§ **TASK GOAL**
Copy each line below in which the string "handle" appears.

--- EXCERPTED DATA Enclosed Below ---

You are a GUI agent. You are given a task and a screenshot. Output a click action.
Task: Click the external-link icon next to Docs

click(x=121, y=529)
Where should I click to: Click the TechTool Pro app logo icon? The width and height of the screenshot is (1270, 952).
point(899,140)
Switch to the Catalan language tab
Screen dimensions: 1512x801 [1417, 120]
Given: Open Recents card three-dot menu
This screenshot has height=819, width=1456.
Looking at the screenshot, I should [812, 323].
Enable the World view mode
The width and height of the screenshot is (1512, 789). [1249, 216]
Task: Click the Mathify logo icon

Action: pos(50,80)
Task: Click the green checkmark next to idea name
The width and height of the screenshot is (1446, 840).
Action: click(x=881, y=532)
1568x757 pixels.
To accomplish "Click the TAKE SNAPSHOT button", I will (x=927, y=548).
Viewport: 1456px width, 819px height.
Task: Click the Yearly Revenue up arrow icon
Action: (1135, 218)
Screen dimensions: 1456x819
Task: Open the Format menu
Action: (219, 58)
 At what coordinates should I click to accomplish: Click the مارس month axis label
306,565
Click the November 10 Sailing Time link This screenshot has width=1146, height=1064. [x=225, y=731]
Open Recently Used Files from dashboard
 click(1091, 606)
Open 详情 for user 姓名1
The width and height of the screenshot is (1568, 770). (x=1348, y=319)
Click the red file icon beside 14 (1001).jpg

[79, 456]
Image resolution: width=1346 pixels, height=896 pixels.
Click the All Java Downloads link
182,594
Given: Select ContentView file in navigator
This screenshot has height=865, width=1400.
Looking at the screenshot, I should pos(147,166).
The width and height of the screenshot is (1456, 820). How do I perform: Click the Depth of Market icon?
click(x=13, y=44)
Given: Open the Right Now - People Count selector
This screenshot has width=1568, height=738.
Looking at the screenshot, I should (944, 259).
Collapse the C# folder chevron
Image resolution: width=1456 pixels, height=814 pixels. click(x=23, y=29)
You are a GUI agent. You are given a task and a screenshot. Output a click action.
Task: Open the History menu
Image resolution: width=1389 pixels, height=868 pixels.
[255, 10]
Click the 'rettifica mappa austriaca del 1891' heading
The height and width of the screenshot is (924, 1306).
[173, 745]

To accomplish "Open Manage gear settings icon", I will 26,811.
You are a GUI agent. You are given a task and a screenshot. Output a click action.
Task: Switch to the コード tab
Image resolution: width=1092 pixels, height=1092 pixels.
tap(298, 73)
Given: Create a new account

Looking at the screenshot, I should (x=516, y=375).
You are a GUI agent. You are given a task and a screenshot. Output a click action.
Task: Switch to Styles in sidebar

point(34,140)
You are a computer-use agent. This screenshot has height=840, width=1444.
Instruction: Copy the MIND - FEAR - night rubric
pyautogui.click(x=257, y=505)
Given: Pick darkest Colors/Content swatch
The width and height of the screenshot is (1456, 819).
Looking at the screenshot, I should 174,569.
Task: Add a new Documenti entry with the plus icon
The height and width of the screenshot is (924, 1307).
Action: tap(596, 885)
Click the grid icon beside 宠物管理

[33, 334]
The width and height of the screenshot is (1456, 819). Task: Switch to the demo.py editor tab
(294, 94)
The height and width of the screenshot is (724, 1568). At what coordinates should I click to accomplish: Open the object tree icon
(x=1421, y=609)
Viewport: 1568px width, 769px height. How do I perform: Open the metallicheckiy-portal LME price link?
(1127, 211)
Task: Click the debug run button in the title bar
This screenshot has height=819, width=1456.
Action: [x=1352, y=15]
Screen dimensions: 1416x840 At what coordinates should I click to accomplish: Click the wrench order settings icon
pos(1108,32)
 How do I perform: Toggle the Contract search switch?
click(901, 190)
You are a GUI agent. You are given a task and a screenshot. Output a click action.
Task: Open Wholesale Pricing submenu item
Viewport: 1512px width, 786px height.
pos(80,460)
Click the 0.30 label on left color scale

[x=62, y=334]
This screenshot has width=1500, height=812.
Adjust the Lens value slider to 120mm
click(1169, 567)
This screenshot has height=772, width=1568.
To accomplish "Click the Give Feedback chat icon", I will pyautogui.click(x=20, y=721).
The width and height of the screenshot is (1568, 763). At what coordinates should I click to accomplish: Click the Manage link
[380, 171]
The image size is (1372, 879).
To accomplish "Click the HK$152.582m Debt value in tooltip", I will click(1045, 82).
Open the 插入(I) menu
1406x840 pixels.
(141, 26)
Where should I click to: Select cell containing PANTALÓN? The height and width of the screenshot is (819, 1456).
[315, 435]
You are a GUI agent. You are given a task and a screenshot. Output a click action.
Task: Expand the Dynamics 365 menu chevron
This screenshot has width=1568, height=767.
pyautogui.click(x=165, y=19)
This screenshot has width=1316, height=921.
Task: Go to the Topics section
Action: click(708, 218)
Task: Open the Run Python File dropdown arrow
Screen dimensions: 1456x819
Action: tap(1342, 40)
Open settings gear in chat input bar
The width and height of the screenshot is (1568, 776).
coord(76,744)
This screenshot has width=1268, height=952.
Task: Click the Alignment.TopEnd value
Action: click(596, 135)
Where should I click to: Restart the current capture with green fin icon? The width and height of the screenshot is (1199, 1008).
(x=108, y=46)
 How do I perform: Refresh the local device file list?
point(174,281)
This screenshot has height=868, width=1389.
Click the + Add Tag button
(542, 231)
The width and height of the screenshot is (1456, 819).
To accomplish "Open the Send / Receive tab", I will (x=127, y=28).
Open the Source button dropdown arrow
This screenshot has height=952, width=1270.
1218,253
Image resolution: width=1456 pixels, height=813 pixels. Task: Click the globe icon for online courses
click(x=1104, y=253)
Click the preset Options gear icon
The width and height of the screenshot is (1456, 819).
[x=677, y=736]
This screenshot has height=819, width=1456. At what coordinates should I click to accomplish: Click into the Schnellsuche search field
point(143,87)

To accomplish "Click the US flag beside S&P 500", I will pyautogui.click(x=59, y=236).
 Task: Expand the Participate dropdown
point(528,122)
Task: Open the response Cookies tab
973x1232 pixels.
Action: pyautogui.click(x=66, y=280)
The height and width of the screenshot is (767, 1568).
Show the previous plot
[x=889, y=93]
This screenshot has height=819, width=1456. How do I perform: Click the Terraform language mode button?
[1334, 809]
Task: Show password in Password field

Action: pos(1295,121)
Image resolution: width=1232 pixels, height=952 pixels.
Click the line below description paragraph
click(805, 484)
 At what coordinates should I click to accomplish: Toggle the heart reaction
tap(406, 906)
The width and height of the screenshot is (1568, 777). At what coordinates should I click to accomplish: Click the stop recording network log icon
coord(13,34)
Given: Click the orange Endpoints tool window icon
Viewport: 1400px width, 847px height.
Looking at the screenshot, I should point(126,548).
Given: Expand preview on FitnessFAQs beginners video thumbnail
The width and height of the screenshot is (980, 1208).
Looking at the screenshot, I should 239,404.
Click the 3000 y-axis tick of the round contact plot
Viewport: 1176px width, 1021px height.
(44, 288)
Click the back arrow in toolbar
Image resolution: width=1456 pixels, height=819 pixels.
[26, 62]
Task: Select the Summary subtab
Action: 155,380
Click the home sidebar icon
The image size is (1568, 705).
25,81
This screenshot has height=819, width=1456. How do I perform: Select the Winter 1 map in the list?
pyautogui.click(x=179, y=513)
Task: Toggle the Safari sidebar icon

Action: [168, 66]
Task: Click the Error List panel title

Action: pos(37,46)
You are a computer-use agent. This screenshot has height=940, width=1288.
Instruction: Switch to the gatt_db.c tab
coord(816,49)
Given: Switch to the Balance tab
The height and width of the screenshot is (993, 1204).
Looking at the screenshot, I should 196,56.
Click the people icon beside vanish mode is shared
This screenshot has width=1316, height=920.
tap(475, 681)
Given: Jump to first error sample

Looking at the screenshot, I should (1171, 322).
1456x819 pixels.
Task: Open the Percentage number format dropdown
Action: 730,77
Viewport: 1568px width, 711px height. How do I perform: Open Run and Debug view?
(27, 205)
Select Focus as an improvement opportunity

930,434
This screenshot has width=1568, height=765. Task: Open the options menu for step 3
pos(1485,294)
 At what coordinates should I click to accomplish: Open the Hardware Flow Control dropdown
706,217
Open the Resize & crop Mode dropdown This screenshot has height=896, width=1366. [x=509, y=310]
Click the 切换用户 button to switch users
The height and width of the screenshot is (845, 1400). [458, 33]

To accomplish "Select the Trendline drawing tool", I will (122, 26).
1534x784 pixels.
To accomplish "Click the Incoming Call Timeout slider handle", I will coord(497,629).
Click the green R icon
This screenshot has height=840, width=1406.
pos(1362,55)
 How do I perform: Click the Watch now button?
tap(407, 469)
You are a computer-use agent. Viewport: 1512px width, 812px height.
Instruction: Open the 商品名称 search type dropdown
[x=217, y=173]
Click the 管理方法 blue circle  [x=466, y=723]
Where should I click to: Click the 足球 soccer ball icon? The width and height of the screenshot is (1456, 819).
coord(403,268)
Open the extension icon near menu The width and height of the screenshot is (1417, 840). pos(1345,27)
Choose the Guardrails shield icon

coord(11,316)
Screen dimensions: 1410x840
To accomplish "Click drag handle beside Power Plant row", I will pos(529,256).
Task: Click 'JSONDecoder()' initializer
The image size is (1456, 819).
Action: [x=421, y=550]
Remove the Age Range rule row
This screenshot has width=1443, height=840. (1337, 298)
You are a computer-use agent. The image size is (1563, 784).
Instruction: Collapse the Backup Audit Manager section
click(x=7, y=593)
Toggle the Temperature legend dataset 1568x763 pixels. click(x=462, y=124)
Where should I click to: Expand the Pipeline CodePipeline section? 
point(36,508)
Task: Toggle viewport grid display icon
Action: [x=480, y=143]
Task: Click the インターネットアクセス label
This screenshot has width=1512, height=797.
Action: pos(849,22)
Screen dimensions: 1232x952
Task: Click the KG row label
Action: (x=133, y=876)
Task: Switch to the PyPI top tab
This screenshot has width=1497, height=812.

--- End of Enclosed EXCERPTED DATA ---

§ **TASK RESPONSE**
To accomplish "Click the Incoming Call Timeout slider handle", I will coord(497,629).
To accomplish "Click drag handle beside Power Plant row", I will pos(529,256).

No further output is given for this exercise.